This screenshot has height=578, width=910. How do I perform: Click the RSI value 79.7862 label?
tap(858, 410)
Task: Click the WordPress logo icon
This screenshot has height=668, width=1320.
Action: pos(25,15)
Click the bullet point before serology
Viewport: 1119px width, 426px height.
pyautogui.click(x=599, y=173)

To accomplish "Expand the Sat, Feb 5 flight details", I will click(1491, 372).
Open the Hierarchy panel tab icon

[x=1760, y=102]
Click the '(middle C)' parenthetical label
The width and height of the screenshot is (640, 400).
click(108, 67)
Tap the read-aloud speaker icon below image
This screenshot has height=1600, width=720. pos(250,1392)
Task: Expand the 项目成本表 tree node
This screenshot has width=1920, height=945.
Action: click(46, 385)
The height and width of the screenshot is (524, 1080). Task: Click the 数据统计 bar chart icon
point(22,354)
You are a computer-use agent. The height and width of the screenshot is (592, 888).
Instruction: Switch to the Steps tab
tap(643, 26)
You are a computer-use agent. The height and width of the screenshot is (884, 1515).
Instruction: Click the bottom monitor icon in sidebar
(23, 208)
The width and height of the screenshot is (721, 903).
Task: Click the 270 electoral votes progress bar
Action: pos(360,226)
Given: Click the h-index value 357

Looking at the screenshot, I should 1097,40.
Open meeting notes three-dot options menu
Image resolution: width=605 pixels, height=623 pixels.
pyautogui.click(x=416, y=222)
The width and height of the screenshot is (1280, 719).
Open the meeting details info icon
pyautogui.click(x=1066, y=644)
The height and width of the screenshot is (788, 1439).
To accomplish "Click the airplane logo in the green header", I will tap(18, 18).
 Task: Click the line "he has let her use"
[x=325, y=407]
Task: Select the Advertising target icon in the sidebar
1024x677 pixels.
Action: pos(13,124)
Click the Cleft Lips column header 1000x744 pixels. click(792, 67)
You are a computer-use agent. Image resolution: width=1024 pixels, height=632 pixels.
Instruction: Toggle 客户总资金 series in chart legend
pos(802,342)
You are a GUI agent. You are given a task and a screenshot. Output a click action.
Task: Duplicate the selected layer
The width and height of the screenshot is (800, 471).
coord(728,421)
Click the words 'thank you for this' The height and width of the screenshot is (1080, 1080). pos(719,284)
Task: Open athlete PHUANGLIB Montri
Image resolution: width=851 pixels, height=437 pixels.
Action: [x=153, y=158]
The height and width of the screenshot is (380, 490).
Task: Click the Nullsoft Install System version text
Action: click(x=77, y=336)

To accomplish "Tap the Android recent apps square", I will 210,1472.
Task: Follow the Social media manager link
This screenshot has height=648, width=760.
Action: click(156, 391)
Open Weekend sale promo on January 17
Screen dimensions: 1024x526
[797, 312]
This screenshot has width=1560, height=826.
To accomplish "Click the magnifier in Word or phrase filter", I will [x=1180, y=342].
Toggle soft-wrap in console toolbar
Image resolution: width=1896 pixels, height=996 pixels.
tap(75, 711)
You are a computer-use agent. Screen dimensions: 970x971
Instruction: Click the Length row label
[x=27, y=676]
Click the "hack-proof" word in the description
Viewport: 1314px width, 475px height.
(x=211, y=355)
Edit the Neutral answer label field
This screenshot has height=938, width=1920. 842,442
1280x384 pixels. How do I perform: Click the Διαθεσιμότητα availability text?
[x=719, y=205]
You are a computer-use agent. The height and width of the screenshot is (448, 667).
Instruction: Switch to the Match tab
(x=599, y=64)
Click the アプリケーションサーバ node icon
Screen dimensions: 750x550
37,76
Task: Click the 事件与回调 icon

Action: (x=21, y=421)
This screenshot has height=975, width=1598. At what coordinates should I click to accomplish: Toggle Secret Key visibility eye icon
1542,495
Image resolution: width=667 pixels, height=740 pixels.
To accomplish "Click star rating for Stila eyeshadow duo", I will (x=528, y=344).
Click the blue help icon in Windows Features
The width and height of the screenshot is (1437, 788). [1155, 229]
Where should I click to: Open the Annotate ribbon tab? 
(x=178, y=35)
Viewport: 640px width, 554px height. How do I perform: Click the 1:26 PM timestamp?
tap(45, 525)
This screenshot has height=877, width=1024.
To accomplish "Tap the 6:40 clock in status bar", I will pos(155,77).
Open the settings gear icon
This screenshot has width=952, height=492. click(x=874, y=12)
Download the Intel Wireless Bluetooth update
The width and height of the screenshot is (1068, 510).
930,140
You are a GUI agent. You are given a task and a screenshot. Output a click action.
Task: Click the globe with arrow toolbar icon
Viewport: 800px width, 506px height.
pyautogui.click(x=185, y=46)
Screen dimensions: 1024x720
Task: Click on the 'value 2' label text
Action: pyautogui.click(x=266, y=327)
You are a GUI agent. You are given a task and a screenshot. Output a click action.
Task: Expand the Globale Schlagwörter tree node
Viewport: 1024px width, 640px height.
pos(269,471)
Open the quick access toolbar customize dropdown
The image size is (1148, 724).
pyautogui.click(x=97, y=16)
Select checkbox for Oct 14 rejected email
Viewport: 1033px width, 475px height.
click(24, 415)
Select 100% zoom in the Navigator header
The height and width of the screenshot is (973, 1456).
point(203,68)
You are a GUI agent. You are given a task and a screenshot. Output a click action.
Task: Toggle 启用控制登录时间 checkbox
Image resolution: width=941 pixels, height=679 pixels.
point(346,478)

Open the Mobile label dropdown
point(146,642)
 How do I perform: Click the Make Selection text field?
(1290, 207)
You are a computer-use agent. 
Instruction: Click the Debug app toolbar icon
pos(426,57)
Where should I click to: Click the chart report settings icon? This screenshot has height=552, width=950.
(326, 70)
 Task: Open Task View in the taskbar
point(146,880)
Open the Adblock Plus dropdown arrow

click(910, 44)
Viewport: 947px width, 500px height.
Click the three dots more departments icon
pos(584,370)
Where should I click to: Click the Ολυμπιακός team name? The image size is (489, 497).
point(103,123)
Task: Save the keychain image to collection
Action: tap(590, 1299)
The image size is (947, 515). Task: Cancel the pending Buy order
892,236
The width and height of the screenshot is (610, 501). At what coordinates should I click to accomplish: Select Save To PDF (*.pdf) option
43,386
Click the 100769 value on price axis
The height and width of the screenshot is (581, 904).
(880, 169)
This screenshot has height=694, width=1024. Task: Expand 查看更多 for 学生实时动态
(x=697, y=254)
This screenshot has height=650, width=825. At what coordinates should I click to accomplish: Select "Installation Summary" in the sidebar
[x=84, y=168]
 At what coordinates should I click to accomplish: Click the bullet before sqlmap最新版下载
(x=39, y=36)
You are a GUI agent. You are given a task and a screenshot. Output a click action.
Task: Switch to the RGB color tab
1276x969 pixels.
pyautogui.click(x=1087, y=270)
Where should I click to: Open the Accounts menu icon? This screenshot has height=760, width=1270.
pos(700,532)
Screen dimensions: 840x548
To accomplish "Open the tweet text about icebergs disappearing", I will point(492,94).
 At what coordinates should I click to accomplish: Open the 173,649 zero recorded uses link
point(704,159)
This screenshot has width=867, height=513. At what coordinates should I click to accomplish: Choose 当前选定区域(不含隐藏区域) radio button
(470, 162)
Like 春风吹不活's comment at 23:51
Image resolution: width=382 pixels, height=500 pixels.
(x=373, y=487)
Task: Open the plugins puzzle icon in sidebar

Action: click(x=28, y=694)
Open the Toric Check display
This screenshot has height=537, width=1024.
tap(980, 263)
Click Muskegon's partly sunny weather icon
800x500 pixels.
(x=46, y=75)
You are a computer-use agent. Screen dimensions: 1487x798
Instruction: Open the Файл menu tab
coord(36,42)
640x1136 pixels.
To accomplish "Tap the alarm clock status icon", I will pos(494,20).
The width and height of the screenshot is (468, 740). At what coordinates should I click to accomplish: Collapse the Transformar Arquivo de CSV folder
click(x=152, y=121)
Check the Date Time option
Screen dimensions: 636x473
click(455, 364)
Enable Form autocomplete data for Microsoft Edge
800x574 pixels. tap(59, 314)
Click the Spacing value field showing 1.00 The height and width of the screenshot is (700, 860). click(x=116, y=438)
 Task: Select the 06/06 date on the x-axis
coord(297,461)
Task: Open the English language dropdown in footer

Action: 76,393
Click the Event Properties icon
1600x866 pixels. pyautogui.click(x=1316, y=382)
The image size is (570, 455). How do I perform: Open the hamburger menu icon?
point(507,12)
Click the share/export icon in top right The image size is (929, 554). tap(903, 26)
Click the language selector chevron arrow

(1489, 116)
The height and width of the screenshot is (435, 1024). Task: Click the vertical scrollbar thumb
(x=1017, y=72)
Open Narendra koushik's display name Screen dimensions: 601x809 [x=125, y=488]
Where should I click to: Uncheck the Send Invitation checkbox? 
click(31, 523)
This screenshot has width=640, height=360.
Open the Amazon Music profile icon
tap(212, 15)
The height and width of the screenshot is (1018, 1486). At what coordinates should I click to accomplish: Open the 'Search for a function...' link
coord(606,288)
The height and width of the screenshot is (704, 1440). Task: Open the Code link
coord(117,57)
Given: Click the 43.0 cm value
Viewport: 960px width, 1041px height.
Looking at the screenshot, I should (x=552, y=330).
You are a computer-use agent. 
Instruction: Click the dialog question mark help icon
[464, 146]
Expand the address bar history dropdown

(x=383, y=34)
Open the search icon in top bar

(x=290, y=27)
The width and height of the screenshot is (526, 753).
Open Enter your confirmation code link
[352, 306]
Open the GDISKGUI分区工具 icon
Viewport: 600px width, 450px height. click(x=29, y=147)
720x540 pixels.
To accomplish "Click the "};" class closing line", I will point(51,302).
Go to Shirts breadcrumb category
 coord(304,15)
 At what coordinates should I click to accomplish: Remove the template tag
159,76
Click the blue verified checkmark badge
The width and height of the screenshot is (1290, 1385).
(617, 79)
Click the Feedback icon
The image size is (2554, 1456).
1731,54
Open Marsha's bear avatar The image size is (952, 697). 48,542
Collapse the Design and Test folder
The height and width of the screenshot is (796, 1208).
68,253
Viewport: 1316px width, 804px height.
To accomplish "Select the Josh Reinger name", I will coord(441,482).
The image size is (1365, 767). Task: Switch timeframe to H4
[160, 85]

PROBLEM REQUIREMENTS
Filter the preceding entries down to the lines with "computer".

PROBLEM SOLUTION
You are a computer-use agent. The height and width of the screenshot is (592, 888).
You are a computer-use agent. The height and width of the screenshot is (884, 1515).
You are a computer-use agent. Image resolution: width=1024 pixels, height=632 pixels.
You are a computer-use agent. Screen dimensions: 970x971
You are a computer-use agent. The height and width of the screenshot is (448, 667).
You are a computer-use agent. 
You are a computer-use agent. Screen dimensions: 1487x798
You are a computer-use agent. 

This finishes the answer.